Сухотин приостановился, угрюмо глянул на него сверху:
– Эх, Гришка, поросёнок ты, истинный поросёнок. А парнем-то, после армии, помню, каким ты был? Этаким аккуратненьким, приветливым, стройнущим и непьющим. Одно слово – чудесным ты человеком был. А сейчас – тьфу! Сморщенный рожей, точно бы высушенный гриб, а ведь совсем ещё молодой ты. Эх, жизня наша паскудная!..
Старик пошёл было, но снова приостановился: кто знает, сколько времени скотник проваляется в снегу, на мёрзлой земле, – иззябнет, бедолага, простынет, а потом, глядишь, и помрёт до времени. Осмотрелся старик – поблизости никого. Потянул придремнувшего скотника за шиворот стежонки – очень, очень тяжёл, не осилить дряхлым рукам. Пошлёпал его по щёкам, подёргал за нос, – тот очнулся, выругался матерно и ногой в кирзовом сапоге саданул старика.

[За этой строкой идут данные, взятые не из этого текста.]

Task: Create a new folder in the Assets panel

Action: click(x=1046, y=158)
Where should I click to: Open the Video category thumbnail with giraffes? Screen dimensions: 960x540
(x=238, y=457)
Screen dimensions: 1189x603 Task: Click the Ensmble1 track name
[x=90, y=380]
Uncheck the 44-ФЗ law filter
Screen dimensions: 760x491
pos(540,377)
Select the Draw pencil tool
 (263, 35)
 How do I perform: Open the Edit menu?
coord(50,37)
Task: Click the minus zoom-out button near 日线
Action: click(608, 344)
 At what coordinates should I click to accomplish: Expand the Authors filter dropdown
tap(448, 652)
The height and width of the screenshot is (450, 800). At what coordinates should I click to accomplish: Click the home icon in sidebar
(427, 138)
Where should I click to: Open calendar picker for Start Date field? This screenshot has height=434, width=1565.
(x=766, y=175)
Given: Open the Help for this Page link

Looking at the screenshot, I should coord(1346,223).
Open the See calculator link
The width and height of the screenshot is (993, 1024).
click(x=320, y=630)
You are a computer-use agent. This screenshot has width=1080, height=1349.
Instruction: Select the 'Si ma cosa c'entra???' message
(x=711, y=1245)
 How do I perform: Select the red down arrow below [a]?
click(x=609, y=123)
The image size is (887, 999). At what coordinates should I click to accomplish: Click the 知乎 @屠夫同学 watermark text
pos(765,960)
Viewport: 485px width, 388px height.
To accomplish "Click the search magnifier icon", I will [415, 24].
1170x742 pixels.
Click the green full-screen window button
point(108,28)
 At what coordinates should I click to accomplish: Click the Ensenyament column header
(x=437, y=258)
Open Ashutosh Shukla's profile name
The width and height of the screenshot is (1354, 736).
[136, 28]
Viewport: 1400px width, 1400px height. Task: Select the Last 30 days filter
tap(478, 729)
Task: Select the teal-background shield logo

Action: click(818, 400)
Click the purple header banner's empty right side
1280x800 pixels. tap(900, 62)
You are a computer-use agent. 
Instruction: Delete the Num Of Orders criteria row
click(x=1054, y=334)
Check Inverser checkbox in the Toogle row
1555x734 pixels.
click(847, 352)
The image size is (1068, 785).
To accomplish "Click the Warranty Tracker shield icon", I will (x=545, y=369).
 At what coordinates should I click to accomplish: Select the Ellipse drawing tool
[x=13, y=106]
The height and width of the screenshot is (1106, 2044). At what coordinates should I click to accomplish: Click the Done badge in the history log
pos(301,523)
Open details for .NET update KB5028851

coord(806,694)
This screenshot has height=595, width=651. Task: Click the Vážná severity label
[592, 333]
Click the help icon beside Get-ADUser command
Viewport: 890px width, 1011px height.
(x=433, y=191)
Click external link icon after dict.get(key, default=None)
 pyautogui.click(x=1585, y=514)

– Э-э, брат, да ты притворщик, видать. Силищи в тебе ещё как в быке-третьяке, а на что ты её гробишь? Жить бы тебе в красоте да разуме, семьёй, детишками обзавестись, домок поставить, а ты – опустился, раскис подчистую, с матери старухи последние копейки да гробовые её тянешь на своё чёртовое зелье… Эх!..
Махнул старик рукой, слов более не находит. Да и Стограмм уже не слушает его – опять уснул, даже захрапел. Какой никакой, а человек, живая душа, нельзя бросить, – понимает старик, и не уходит. Но что же делать, как помочь?
Чу! что там такое? В коровнике заголосили песню хмельные бабьи голоса. И старик в поисках подмоги заглянул вовнутрь.
– Батюшки мои! – сморщился он, как бывает от кислого или горького.